El comportamiento del objeto 3iAtlas volvió a descolocar a la comunidad científica. Según Infobae, el artefacto cruzó un “umbral crítico” en su trayectoria, variando velocidad y dirección sin causa gravitacional aparente. En la NASA y la ESA dicen que “todo está bajo estudio”, frase que en el ecosistema científico equivale a levantar los hombros y mirar para otro lado.
En redes comenzaron a circular trascendidos de técnicos que habrían participado de reuniones cerradas. Según esas versiones, los datos preliminares muestran patrones que “no responden a fenómenos naturales conocidos”. Otros, más prudentes, prefieren señalar que la humanidad ya ha demostrado suficientes limitaciones como para reconocer algo nuevo cuando lo tiene frente a la cara.
Mientras tanto, observatorios de distintos países reportaron ligeras fluctuaciones en la luminosidad del objeto, un detalle que disparó comparaciones incómodas con artefactos de origen tecnológico.

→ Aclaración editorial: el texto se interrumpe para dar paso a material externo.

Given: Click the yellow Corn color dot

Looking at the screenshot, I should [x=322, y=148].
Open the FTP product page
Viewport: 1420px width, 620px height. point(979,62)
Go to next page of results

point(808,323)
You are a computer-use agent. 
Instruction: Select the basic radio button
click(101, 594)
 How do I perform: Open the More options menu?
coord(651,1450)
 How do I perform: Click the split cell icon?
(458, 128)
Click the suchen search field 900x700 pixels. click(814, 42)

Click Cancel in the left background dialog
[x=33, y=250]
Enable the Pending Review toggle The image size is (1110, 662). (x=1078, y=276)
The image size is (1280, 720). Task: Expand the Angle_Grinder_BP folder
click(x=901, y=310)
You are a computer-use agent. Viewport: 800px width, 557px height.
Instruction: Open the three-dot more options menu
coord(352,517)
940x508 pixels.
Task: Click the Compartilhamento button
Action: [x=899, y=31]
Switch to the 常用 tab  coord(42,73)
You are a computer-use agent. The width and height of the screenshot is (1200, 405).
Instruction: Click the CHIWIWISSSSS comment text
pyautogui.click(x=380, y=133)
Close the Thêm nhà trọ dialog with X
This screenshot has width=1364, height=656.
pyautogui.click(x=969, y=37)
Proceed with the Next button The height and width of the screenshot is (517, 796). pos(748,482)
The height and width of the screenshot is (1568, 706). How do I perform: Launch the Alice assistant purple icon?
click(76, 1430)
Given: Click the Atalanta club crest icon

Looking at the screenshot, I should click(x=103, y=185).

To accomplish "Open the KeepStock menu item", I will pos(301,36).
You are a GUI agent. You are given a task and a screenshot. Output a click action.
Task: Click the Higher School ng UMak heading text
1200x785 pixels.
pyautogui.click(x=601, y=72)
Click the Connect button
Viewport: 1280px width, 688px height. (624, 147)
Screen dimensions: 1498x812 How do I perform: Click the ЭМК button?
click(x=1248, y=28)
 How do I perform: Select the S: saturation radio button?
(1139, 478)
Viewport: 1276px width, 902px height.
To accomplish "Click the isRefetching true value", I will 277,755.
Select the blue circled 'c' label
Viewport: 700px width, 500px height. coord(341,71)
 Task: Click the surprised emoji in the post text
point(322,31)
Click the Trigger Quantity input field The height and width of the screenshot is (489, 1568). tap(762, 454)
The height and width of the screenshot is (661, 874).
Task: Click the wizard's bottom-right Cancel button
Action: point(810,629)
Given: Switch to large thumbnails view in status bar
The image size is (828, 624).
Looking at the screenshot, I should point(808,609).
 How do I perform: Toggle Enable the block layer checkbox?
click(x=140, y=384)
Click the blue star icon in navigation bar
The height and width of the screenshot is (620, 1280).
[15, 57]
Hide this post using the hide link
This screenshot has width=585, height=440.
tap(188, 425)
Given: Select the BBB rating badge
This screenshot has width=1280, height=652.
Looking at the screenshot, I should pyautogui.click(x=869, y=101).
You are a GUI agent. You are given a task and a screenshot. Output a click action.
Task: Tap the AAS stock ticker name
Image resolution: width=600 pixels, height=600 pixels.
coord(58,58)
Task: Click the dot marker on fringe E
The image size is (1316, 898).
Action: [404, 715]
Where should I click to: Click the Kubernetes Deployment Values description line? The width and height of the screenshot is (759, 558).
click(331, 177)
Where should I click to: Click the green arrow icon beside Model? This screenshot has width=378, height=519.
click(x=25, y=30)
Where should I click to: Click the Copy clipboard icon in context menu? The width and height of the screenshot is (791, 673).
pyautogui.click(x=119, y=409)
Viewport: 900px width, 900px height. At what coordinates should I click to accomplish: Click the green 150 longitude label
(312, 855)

Nadie lo afirma de forma explícita, pero tampoco se apresuran a descartarlo, tal vez para no quedar otra vez como funcionarios que subestiman la magnitud de lo que se aproxima.
Al cierre de esta edición, se esperaba un nuevo comunicado coordinado entre agencias internacionales. Circulan borradores donde se pide “calma” y se promete más información “cuando sea pertinente”. Entre líneas, la sensación es otra: si 3iAtlas no es una anomalía natural, quizá esté evaluando de cerca el planeta que le tocó en suerte. Y que no es precisamente un ejemplo inspirador de cómo administrar un sistema solar.